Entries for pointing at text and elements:

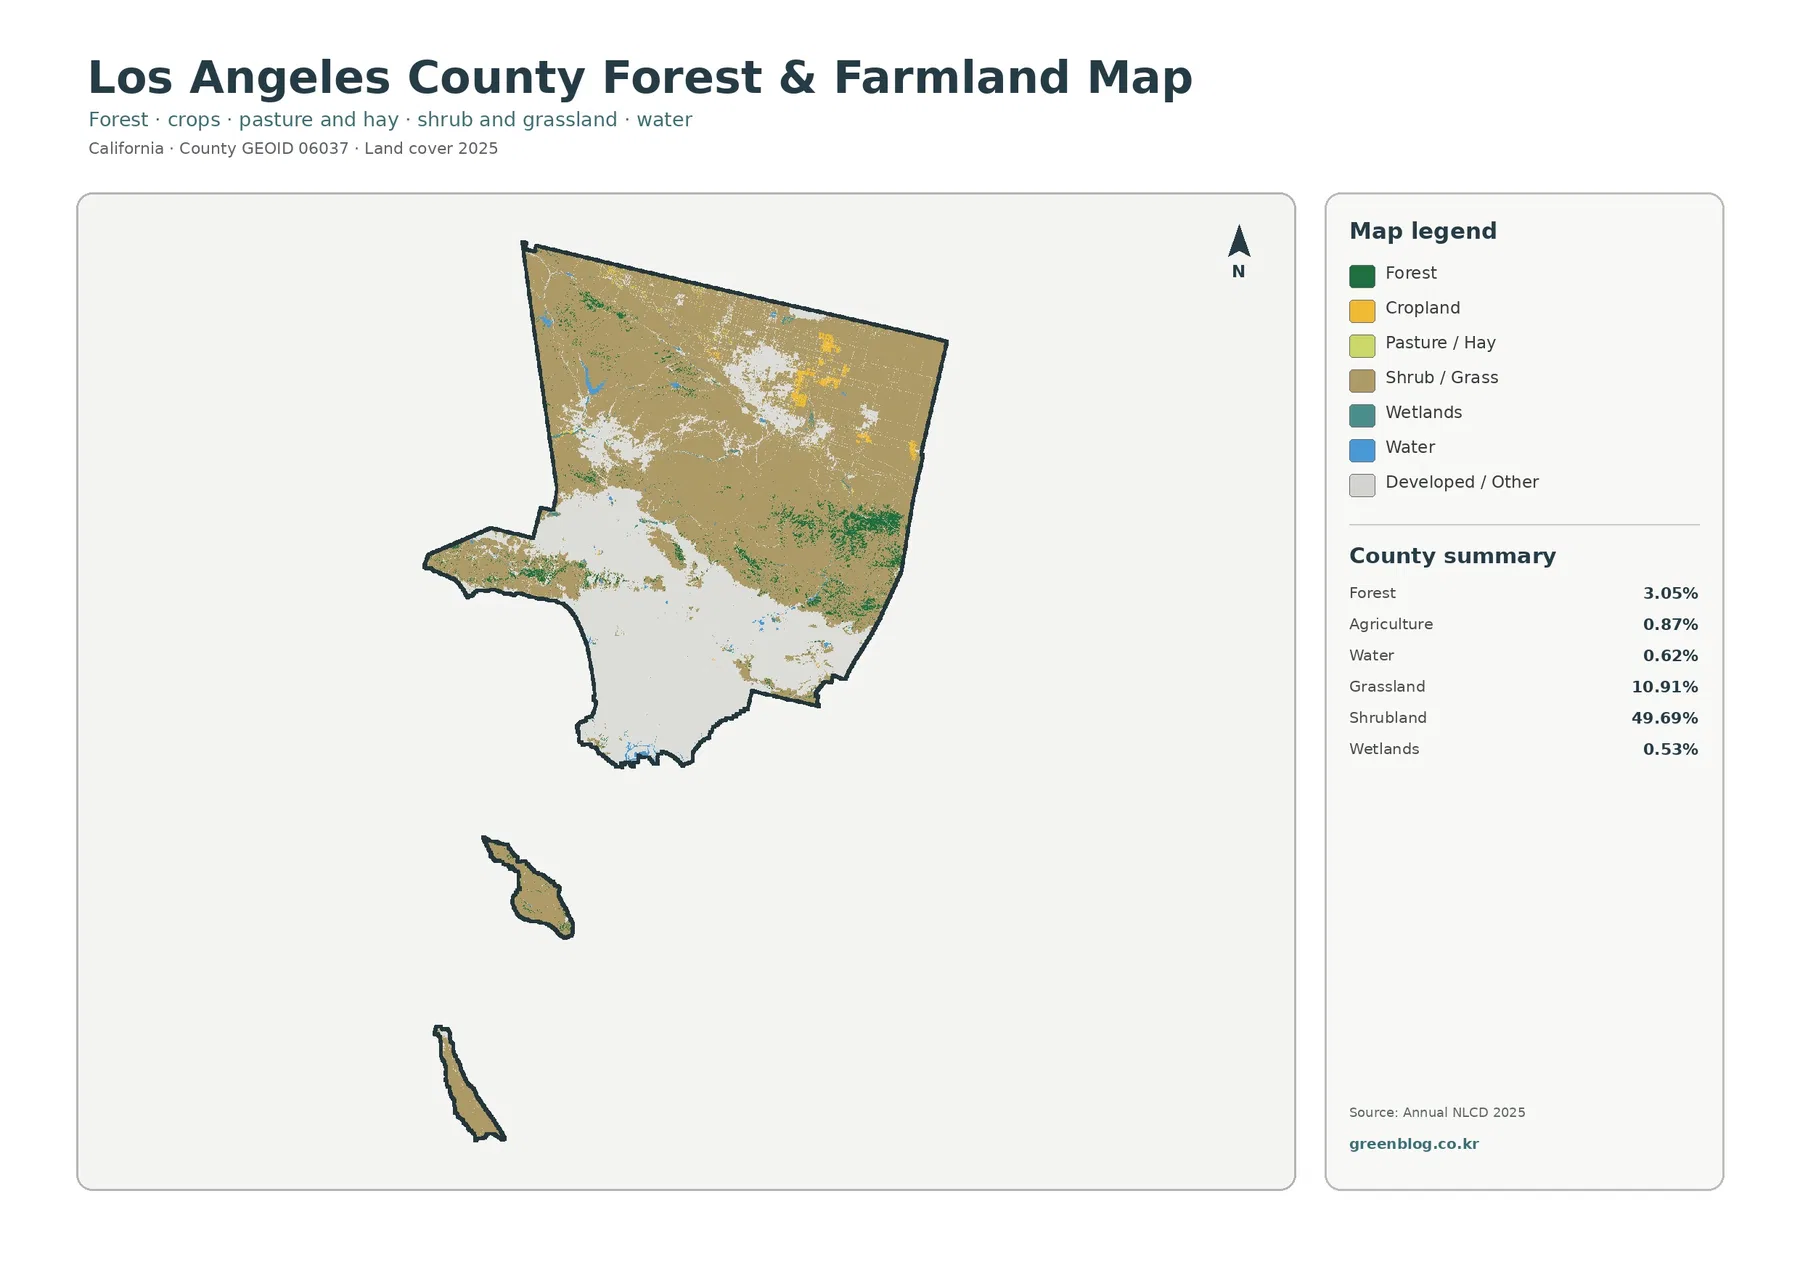Click Santa Catalina Island on the map

coord(532,890)
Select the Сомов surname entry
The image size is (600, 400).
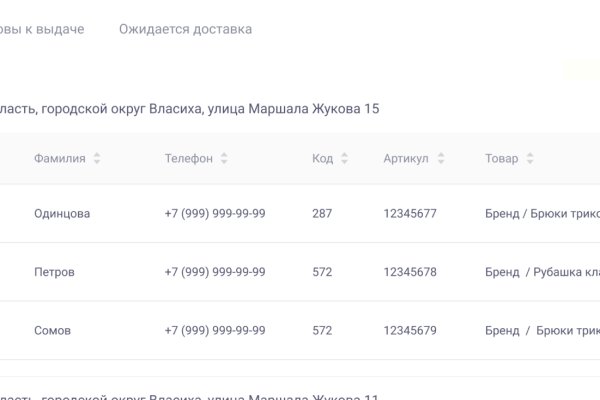click(52, 330)
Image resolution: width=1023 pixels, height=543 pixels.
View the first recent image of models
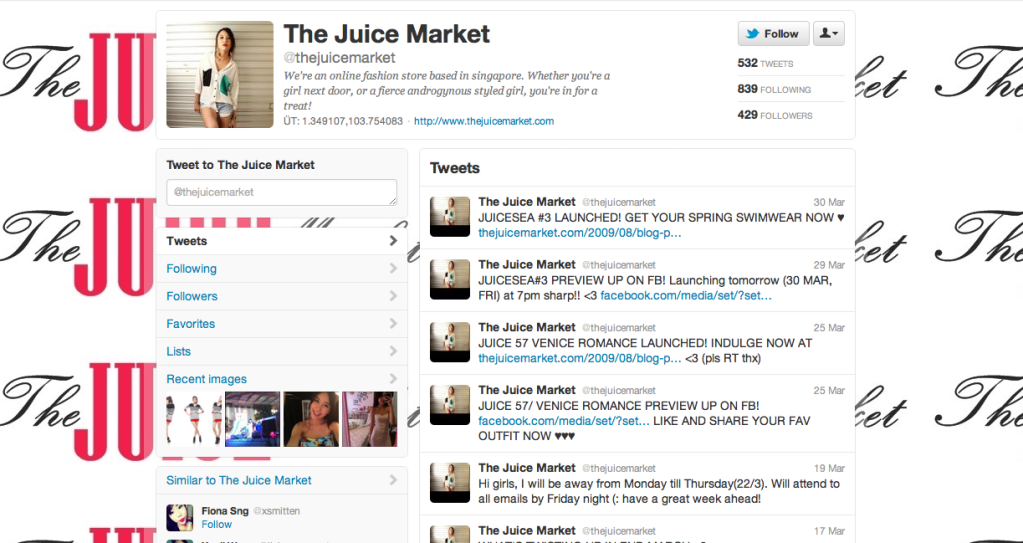[194, 419]
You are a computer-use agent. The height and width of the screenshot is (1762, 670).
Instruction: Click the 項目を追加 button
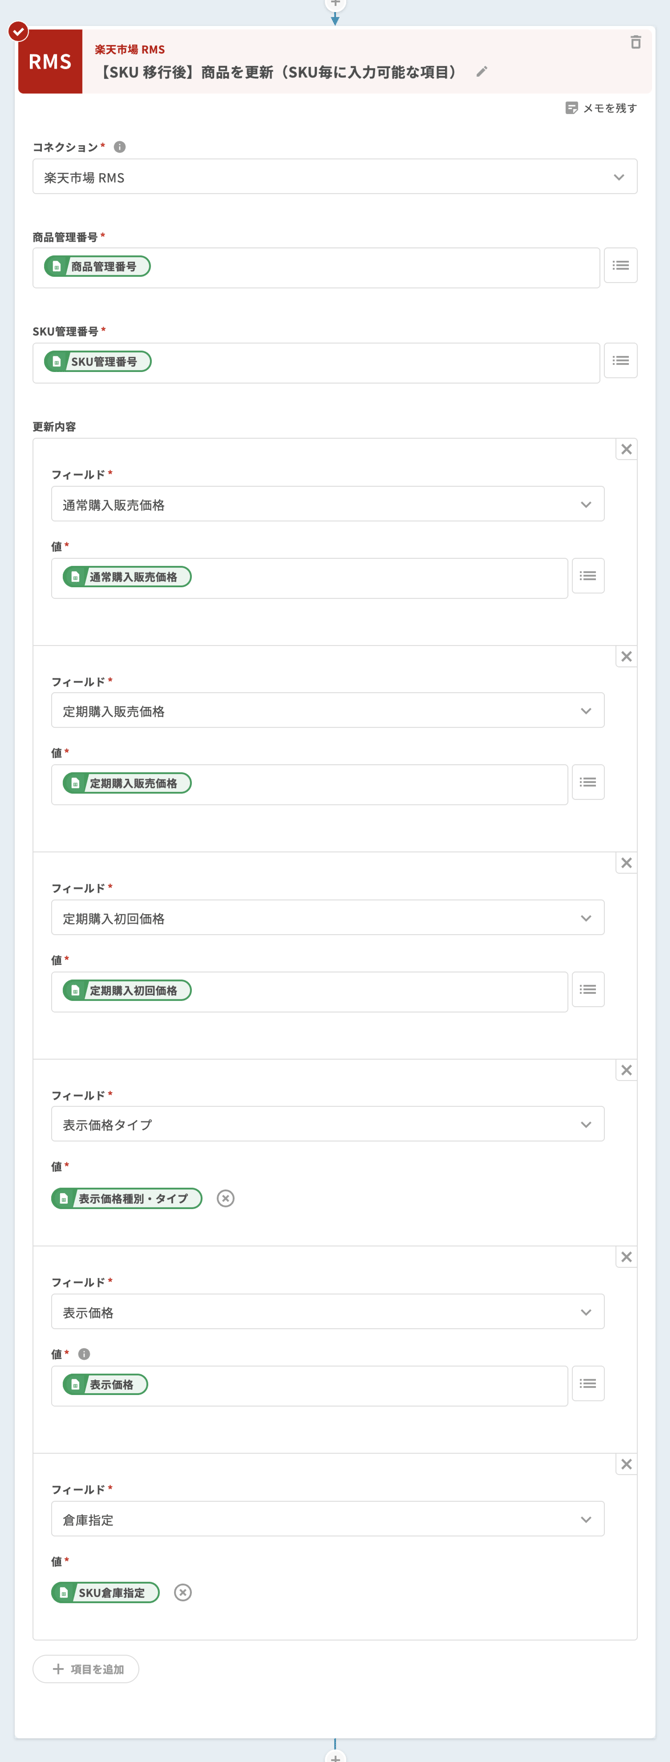click(87, 1669)
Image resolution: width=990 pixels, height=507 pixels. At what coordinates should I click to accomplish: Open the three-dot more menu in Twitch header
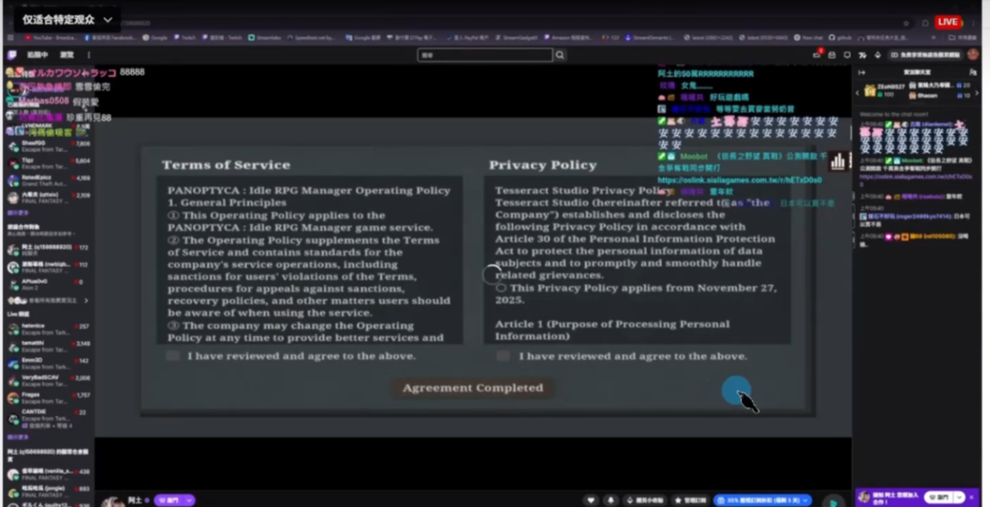point(89,55)
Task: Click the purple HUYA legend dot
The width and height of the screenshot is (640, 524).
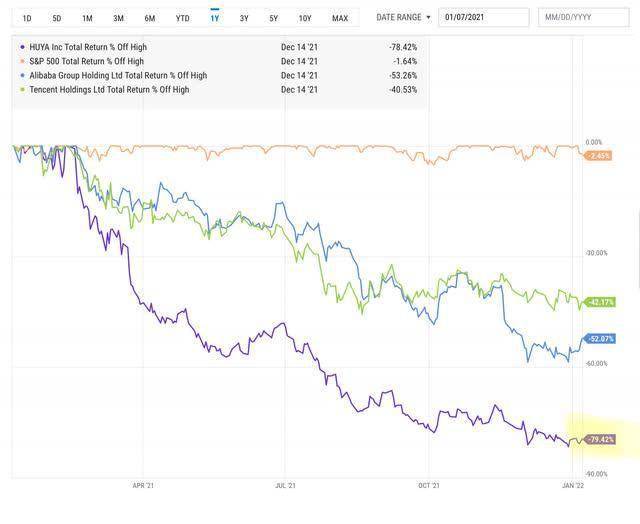Action: coord(22,47)
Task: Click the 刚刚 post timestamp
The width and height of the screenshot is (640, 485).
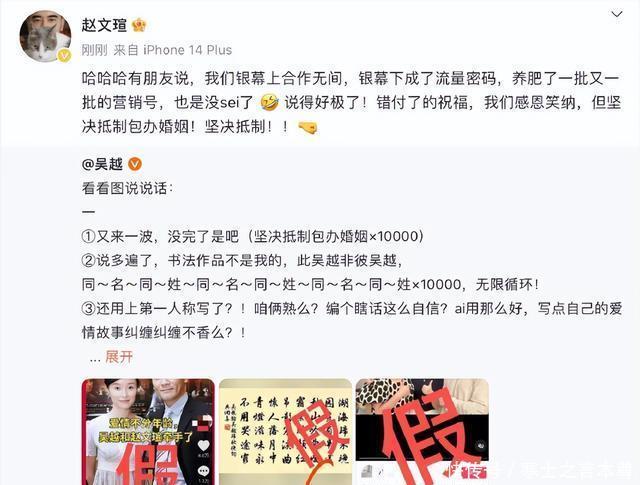Action: coord(94,50)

# [EXERCISE DIRECTIONS]
Return every line of the entries above word for word, leaving out the pictures.

# [RESULT OF THIS EXERCISE]
Click Santa Catalina Island on the map

coord(532,890)
Select the Сомов surname entry
The image size is (600, 400).
click(52, 330)
Image resolution: width=1023 pixels, height=543 pixels.
View the first recent image of models
[194, 419]
You are a computer-use agent. The height and width of the screenshot is (1762, 670).
Instruction: Click the 項目を追加 button
click(87, 1669)
Image resolution: width=990 pixels, height=507 pixels. At what coordinates should I click to accomplish: Open the three-dot more menu in Twitch header
point(89,55)
Task: Click the purple HUYA legend dot
The width and height of the screenshot is (640, 524).
Action: coord(22,47)
Task: Click the 刚刚 post timestamp
The width and height of the screenshot is (640, 485).
Action: coord(94,50)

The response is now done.